Word for word, copy each record that comes after this.

Collected data entries
▽

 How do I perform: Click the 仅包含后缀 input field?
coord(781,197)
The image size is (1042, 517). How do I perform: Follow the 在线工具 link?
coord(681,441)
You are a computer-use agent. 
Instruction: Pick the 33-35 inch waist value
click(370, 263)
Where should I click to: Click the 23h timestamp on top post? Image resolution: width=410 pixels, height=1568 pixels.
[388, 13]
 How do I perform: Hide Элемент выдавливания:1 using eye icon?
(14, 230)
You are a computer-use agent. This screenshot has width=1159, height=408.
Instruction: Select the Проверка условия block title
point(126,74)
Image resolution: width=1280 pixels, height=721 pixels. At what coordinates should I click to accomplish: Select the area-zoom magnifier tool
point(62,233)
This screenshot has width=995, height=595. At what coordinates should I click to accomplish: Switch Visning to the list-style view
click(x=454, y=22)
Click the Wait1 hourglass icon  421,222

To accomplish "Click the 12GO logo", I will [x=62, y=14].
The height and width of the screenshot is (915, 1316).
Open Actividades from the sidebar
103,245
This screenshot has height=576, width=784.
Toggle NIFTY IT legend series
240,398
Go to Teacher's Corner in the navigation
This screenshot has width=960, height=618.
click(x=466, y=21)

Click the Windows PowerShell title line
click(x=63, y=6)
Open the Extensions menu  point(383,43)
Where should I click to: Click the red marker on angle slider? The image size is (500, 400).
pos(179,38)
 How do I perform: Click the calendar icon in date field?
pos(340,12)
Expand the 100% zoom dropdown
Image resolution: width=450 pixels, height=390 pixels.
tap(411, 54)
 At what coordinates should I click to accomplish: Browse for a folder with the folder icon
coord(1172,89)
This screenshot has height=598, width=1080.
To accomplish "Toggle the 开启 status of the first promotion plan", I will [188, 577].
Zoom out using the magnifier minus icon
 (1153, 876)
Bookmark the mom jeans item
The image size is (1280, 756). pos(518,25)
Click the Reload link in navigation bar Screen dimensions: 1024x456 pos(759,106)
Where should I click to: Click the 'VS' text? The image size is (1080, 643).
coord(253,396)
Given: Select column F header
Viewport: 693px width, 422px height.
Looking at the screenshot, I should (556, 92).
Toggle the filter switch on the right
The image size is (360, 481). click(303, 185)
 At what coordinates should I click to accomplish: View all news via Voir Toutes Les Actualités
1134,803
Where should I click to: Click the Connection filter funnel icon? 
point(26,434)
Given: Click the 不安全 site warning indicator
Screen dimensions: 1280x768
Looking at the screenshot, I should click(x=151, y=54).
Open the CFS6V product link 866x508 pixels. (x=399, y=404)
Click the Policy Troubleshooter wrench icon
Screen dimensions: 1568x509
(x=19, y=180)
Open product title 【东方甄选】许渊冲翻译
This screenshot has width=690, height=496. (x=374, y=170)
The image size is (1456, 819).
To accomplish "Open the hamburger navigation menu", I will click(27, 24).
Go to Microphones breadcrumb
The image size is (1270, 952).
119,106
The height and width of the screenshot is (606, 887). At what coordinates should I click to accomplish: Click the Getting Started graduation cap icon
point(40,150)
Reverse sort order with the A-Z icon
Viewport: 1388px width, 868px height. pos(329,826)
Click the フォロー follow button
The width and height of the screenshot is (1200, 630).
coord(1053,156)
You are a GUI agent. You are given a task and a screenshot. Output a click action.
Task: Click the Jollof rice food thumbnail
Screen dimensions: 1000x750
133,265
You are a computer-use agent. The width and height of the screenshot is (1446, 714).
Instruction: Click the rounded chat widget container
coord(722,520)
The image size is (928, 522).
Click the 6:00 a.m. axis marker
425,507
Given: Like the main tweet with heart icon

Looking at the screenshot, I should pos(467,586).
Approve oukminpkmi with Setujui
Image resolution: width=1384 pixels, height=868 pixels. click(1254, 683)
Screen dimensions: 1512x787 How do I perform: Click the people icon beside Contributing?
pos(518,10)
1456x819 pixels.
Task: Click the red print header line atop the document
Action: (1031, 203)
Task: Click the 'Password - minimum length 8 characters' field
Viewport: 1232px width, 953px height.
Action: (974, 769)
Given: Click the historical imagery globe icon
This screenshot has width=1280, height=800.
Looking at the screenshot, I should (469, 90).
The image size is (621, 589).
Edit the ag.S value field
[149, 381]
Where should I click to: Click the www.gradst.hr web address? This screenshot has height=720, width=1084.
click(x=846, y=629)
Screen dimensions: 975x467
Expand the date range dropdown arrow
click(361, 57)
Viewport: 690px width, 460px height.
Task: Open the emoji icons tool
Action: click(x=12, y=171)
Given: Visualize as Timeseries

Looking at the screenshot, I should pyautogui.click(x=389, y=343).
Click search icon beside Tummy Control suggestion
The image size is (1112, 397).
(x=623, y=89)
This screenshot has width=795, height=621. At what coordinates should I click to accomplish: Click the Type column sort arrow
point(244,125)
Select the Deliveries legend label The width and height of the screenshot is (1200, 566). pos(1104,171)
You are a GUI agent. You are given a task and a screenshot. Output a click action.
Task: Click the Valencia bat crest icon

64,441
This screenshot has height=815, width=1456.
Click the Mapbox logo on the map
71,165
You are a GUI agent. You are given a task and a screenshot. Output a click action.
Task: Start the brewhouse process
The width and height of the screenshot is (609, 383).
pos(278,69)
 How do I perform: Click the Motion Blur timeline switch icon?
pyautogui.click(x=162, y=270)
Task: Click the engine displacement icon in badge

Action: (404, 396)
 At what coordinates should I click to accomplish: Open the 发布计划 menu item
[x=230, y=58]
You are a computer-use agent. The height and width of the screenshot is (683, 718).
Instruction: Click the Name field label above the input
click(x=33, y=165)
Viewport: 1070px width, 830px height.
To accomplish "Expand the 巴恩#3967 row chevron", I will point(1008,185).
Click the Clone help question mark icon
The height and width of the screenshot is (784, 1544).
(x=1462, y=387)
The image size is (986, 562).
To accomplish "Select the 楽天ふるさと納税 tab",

△

• _EXPECTED ANSWER_
 How do I perform: Click the 仅包含后缀 input field?
coord(781,197)
The image size is (1042, 517). How do I perform: Follow the 在线工具 link?
coord(681,441)
You are a computer-use agent. 
Instruction: Pick the 33-35 inch waist value
click(370, 263)
Where should I click to: Click the 23h timestamp on top post? Image resolution: width=410 pixels, height=1568 pixels.
[388, 13]
 How do I perform: Hide Элемент выдавливания:1 using eye icon?
(14, 230)
You are a computer-use agent. This screenshot has width=1159, height=408.
Instruction: Select the Проверка условия block title
point(126,74)
Image resolution: width=1280 pixels, height=721 pixels. At what coordinates should I click to accomplish: Select the area-zoom magnifier tool
point(62,233)
This screenshot has width=995, height=595. At what coordinates should I click to accomplish: Switch Visning to the list-style view
click(x=454, y=22)
Click the Wait1 hourglass icon  421,222

To accomplish "Click the 12GO logo", I will [x=62, y=14].
The height and width of the screenshot is (915, 1316).
Open Actividades from the sidebar
103,245
This screenshot has height=576, width=784.
Toggle NIFTY IT legend series
240,398
Go to Teacher's Corner in the navigation
This screenshot has width=960, height=618.
click(x=466, y=21)

Click the Windows PowerShell title line
click(x=63, y=6)
Open the Extensions menu  point(383,43)
Where should I click to: Click the red marker on angle slider? The image size is (500, 400).
pos(179,38)
 How do I perform: Click the calendar icon in date field?
pos(340,12)
Expand the 100% zoom dropdown
Image resolution: width=450 pixels, height=390 pixels.
tap(411, 54)
 At what coordinates should I click to accomplish: Browse for a folder with the folder icon
coord(1172,89)
This screenshot has height=598, width=1080.
To accomplish "Toggle the 开启 status of the first promotion plan", I will [188, 577].
Zoom out using the magnifier minus icon
 (1153, 876)
Bookmark the mom jeans item
The image size is (1280, 756). pos(518,25)
Click the Reload link in navigation bar Screen dimensions: 1024x456 pos(759,106)
Where should I click to: Click the 'VS' text? The image size is (1080, 643).
coord(253,396)
Given: Select column F header
Viewport: 693px width, 422px height.
Looking at the screenshot, I should (556, 92).
Toggle the filter switch on the right
The image size is (360, 481). click(303, 185)
 At what coordinates should I click to accomplish: View all news via Voir Toutes Les Actualités
1134,803
Where should I click to: Click the Connection filter funnel icon? 
point(26,434)
Given: Click the 不安全 site warning indicator
Screen dimensions: 1280x768
Looking at the screenshot, I should click(x=151, y=54).
Open the CFS6V product link 866x508 pixels. (x=399, y=404)
Click the Policy Troubleshooter wrench icon
Screen dimensions: 1568x509
(x=19, y=180)
Open product title 【东方甄选】许渊冲翻译
This screenshot has width=690, height=496. (x=374, y=170)
The image size is (1456, 819).
To accomplish "Open the hamburger navigation menu", I will click(27, 24).
Go to Microphones breadcrumb
The image size is (1270, 952).
119,106
The height and width of the screenshot is (606, 887). At what coordinates should I click to accomplish: Click the Getting Started graduation cap icon
point(40,150)
Reverse sort order with the A-Z icon
Viewport: 1388px width, 868px height. pos(329,826)
Click the フォロー follow button
The width and height of the screenshot is (1200, 630).
coord(1053,156)
You are a GUI agent. You are given a task and a screenshot. Output a click action.
Task: Click the Jollof rice food thumbnail
Screen dimensions: 1000x750
133,265
You are a computer-use agent. The width and height of the screenshot is (1446, 714).
Instruction: Click the rounded chat widget container
coord(722,520)
The image size is (928, 522).
Click the 6:00 a.m. axis marker
425,507
Given: Like the main tweet with heart icon

Looking at the screenshot, I should pos(467,586).
Approve oukminpkmi with Setujui
Image resolution: width=1384 pixels, height=868 pixels. click(1254, 683)
Screen dimensions: 1512x787 How do I perform: Click the people icon beside Contributing?
pos(518,10)
1456x819 pixels.
Task: Click the red print header line atop the document
Action: (1031, 203)
Task: Click the 'Password - minimum length 8 characters' field
Viewport: 1232px width, 953px height.
Action: (974, 769)
Given: Click the historical imagery globe icon
This screenshot has width=1280, height=800.
Looking at the screenshot, I should (469, 90).
The image size is (621, 589).
Edit the ag.S value field
[149, 381]
Where should I click to: Click the www.gradst.hr web address? This screenshot has height=720, width=1084.
click(x=846, y=629)
Screen dimensions: 975x467
Expand the date range dropdown arrow
click(361, 57)
Viewport: 690px width, 460px height.
Task: Open the emoji icons tool
Action: click(x=12, y=171)
Given: Visualize as Timeseries

Looking at the screenshot, I should pyautogui.click(x=389, y=343).
Click search icon beside Tummy Control suggestion
The image size is (1112, 397).
(x=623, y=89)
This screenshot has width=795, height=621. At what coordinates should I click to accomplish: Click the Type column sort arrow
point(244,125)
Select the Deliveries legend label The width and height of the screenshot is (1200, 566). pos(1104,171)
You are a GUI agent. You are given a task and a screenshot. Output a click action.
Task: Click the Valencia bat crest icon

64,441
This screenshot has height=815, width=1456.
Click the Mapbox logo on the map
71,165
You are a GUI agent. You are given a task and a screenshot. Output a click action.
Task: Start the brewhouse process
The width and height of the screenshot is (609, 383).
pos(278,69)
 How do I perform: Click the Motion Blur timeline switch icon?
pyautogui.click(x=162, y=270)
Task: Click the engine displacement icon in badge

Action: (404, 396)
 At what coordinates should I click to accomplish: Open the 发布计划 menu item
[x=230, y=58]
You are a computer-use agent. The height and width of the screenshot is (683, 718).
Instruction: Click the Name field label above the input
click(x=33, y=165)
Viewport: 1070px width, 830px height.
To accomplish "Expand the 巴恩#3967 row chevron", I will point(1008,185).
Click the Clone help question mark icon
The height and width of the screenshot is (784, 1544).
(x=1462, y=387)
The image size is (986, 562).
To accomplish "Select the 楽天ふるさと納税 tab",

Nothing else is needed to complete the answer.